# [SOLVED] How to connect an external hard drive to your TV?



## madoxx

I have a Thomson LCD TV and a WD (Western Digital) 230GB E-Book.
My TV unfortunately doesn't have a USB-Port and I was wondering if there's another way to connect my harddisk to the TV and watch my movies. Over a DVD Player maybe? I have a QONIX 3939, without USB-Port again..


----------



## TheMatt

*Re: How to connect an external hard drive to your TV?*

I would just hook it up to the computer and use the TV-out on your video card.


----------



## timruski

u didnt help me i dont want to take my comp from my room and put it there
cant u put it through s video or something else


----------



## Wrench97

No because you need a computer to read the data off the hard drive.


----------



## computerpol

Ok, although it’s not the most economical solution, what I currently have setup is an 750 Gb Mybook attached to an Xbox 360 Elite. I have also gotten the Xbox to read files from a flash drive, and a DVD formatted as Data.

I believe that the lower end xbox (arcade version runs about $250) should also run, but I haven’t personally tried it.

As a forewarning, xbox does not currently read .mkv, but it does read most .avi, divx, MP3 & MP4 formats. I plays music, movies, and pictures.

If anyone knows of a cheaper way, please let me know, as I have a second TV that I want to connect a hdd to.


----------



## johnnieq

Try an Iomega® ScreenPlay™ TV Link. They retail around $110 in Canada, about $85 in the USA. You can attach any exernal hard drive to it via USB and the link connects to your TV. It comes with cables and a remote. I set up a friend's today with a one TB drive. He has 1,500 movies available to browse and view. No burning to DVDs, no computer wired to the TV set.

### [What this exercise asks]
1: Answer these questions using the forum thread about connecting an external hard drive to a TV:
(a) Which DVD player model does the person who started the thread own?
(b) Which file format does the Xbox not currently read?
(c) What size of drive was set up with the ScreenPlay TV Link for a friend?
2: Pick up the forum thread about connecting an external hard drive to a TV after its last post, and continue it with further replies.
The entries that come after this thread are separate material with no connection to it.

### [Material]

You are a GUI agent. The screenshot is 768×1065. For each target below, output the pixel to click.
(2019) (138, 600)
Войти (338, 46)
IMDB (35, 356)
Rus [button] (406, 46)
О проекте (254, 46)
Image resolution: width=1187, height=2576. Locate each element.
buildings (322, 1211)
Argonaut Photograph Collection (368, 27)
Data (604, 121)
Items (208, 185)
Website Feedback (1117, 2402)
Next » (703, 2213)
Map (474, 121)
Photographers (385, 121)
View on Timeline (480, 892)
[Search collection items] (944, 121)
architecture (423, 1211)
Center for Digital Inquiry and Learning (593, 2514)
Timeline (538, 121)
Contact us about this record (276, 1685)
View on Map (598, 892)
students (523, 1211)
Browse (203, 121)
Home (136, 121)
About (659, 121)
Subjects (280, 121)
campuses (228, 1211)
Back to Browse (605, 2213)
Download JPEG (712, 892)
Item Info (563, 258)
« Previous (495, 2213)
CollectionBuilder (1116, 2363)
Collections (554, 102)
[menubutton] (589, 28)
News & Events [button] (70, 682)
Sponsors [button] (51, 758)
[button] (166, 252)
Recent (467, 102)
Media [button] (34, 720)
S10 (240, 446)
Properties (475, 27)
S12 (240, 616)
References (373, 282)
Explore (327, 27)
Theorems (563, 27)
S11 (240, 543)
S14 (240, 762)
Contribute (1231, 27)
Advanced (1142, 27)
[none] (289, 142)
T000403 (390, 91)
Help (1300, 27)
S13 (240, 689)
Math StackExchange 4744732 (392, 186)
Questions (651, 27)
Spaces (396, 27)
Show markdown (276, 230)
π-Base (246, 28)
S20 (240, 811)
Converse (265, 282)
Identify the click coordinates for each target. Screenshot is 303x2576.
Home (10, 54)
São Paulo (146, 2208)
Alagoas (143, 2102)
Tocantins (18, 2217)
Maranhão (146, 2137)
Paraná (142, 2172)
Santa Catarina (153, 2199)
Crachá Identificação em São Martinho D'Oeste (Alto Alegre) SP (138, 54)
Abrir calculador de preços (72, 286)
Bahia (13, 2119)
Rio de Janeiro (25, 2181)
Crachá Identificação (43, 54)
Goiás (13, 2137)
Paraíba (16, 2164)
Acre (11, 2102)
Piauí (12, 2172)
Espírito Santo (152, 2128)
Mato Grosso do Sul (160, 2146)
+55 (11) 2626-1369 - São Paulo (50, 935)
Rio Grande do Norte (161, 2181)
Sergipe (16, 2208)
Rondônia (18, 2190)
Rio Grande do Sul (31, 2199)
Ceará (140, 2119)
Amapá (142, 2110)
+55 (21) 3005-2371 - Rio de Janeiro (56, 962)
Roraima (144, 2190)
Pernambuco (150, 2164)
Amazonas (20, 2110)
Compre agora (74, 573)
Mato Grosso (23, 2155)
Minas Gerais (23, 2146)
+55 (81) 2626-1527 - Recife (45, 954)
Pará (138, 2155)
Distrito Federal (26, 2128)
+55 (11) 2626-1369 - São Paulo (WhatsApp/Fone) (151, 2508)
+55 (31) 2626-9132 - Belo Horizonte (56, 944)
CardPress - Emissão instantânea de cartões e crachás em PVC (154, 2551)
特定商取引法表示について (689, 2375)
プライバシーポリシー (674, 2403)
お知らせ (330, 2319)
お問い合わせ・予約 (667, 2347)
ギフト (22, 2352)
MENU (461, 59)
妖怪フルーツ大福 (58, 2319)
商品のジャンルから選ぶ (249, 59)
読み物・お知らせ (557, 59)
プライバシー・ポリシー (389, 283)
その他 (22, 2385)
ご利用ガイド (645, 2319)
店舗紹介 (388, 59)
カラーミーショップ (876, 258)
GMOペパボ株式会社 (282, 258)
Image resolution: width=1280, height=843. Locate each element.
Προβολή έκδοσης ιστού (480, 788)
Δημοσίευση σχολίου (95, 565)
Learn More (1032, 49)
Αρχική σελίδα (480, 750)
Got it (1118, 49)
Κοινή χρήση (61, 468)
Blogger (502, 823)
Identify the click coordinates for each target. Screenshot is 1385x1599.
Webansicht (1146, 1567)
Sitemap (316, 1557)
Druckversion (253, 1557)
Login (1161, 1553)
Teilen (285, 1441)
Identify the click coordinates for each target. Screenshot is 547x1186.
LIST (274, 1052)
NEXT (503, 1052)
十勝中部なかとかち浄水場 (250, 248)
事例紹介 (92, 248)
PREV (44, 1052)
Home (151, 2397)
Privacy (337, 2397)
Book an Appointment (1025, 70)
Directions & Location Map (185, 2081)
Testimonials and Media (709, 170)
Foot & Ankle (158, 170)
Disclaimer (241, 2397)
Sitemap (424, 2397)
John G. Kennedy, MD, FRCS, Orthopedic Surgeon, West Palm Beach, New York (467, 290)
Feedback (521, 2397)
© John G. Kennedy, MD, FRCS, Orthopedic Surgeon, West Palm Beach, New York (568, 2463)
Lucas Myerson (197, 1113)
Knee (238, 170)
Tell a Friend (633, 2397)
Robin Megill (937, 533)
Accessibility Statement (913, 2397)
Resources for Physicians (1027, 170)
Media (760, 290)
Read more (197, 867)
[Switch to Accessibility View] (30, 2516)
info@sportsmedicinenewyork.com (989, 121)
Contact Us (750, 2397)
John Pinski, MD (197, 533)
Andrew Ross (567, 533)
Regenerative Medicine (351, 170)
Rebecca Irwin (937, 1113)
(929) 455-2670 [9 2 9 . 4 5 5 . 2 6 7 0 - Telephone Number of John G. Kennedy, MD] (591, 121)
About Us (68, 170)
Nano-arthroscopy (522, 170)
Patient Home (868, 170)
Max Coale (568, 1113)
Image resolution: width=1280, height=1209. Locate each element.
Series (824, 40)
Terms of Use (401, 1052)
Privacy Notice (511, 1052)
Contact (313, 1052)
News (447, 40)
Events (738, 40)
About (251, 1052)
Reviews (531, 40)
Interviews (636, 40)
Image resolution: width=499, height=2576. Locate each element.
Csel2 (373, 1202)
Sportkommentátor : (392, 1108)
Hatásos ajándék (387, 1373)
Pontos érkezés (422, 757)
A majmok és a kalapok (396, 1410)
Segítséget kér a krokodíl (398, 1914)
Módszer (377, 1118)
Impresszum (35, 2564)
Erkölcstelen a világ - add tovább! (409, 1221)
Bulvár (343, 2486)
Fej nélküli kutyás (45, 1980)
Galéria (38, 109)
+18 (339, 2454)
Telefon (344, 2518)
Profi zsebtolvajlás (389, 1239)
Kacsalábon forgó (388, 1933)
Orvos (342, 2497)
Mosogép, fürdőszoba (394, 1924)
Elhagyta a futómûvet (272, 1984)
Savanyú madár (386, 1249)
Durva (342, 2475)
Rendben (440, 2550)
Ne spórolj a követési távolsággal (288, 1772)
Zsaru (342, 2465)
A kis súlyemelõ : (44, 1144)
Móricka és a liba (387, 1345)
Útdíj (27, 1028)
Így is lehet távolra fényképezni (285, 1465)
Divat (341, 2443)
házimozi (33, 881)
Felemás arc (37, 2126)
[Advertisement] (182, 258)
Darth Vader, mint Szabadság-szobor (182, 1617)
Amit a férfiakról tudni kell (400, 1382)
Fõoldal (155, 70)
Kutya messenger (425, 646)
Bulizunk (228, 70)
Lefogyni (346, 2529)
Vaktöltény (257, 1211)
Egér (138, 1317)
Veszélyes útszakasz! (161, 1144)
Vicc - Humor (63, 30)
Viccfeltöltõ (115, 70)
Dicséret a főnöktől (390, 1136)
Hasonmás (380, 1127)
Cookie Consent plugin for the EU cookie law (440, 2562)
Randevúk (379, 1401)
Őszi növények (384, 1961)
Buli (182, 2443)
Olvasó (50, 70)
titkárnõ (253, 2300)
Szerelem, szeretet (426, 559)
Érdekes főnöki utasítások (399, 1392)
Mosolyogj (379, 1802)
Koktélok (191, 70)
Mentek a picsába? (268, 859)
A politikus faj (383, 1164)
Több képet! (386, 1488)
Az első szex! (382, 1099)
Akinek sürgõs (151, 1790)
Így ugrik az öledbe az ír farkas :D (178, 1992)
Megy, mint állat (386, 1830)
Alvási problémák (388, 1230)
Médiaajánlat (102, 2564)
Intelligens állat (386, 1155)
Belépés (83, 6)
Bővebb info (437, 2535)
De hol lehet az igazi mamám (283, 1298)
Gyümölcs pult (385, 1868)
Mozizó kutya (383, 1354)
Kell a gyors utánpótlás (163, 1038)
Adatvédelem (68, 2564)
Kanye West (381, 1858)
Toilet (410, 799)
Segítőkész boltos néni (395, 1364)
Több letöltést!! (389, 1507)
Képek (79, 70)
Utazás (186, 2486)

### [Expected answers]
1:
(a) A QONIX 3939.
(b) The .mkv format.
(c) A one TB drive.

2:
----------



## Les1957

Johnnie, thanks for that info but what I need to know - I have 6 television sets, will each television set be able to access the hard drive and choose individually what they want to watch? If not, does anybody know of any multimedia drives that I will be able to do so with a wireless network?


----------



## ericricho

hi i have a Western Digital E-Book too and i was looking aroud for some time and found this a Cyclone Micro HDMI Media player Adaptor it great small too all i do is plug my e-books usb in to the adaptor then plug it in to my tv. i can access all my files and folder movies pics and music even things like ebooks witch is great  it also is a multi card reader. the only down side to this is that its only hdmi so if you have a old tv its no good but iam sure if you like you gadgets and are even looking around for things like this you have a hdmi compatible tv.

here is a link.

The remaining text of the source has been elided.